-- Dataset extract follows --
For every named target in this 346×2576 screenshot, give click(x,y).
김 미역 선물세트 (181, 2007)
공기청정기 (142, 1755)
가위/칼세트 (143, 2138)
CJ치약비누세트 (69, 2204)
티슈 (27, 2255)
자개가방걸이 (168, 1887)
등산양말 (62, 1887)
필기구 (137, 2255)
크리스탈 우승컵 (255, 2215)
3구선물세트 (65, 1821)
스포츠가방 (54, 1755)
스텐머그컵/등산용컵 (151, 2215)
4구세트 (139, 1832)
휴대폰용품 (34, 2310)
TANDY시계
-- Dataset extract concluded --
Work to complete: Print each entry above exactly as given.

Your solution:
For every named target in this 346×2576 screenshot, give click(x,y).
김 미역 선물세트 (181, 2007)
공기청정기 (142, 1755)
가위/칼세트 (143, 2138)
CJ치약비누세트 (69, 2204)
티슈 (27, 2255)
자개가방걸이 (168, 1887)
등산양말 (62, 1887)
필기구 (137, 2255)
크리스탈 우승컵 (255, 2215)
3구선물세트 (65, 1821)
스포츠가방 (54, 1755)
스텐머그컵/등산용컵 (151, 2215)
4구세트 (139, 1832)
휴대폰용품 (34, 2310)
TANDY시계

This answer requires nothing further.